The introduction of the "synthetic situation" is arguably one of her most important new concepts. It is defined as a situation that "invariably includes, and may in fact be entirely constituted by, on-screen projections". A synthetic situation, therefore, can manifest in many ways, both informal and formal. Examples include an online video chat, playing video games against others on the Internet or even a business deal done via videoconference. This idea can be seen as a result of the advancement in technology in recent years, and adds a new dimension to Goffman's social situation where face-to-face interaction is required. Knorr Cetina explains the difference of the two situations by the use of surgery. A Goffmanian situation occurs when there is just the surgeon and the patient. A synthetic situation arises, however, when the surgeon uses technology like a scope and a screen in order to accomplish the task at hand.
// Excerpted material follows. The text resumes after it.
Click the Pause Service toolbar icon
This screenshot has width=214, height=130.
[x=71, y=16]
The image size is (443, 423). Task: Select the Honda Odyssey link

Without looking at the patient through the screen, the job would not be able to be done and would remain a face-to-face, social situation.

==Awards and recognition==
- 2009 John Desmond Bernal Prize from the Society for Social Studies of Science.
- Honorary Doctorate from the University of Lucerne 2005.

== Selected bibliography ==
=== Books ===
- Knorr-Cetina, Karin (1981). "The manufacture of knowledge: an essay on the constructivist and contextual nature of science"
- Knorr-Cetina, Karin (1983). "Science observed: perspectives on the social study of science"
- Knorr Cetina, Karin (1999). "Epistemic cultures: how the sciences make knowledge"
- Knorr Cetina, K., & Preda, A. (2004). The sociology of financial markets. Oxford University Press.
- Cetina, K. K., & Preda, A. (2012). The Oxford handbook of the sociology of finance. Oxford University Press on Demand.

=== Chapters in books ===
- Knorr Cetina, Karin (1992). "Science as practice and culture"

=== Journal articles ===

- Knorr Cetina, K. (1997). Sociality with objects: social relations in postsocial knowledge societies. Theory, culture & society, 14(4), 1-30.
- Knorr Cetina, K., & Brugger, U. (2002). Traders' Engagement with Markets: A Postsocial Relationship. Theory Culture Society, 19(5–6), 161–185.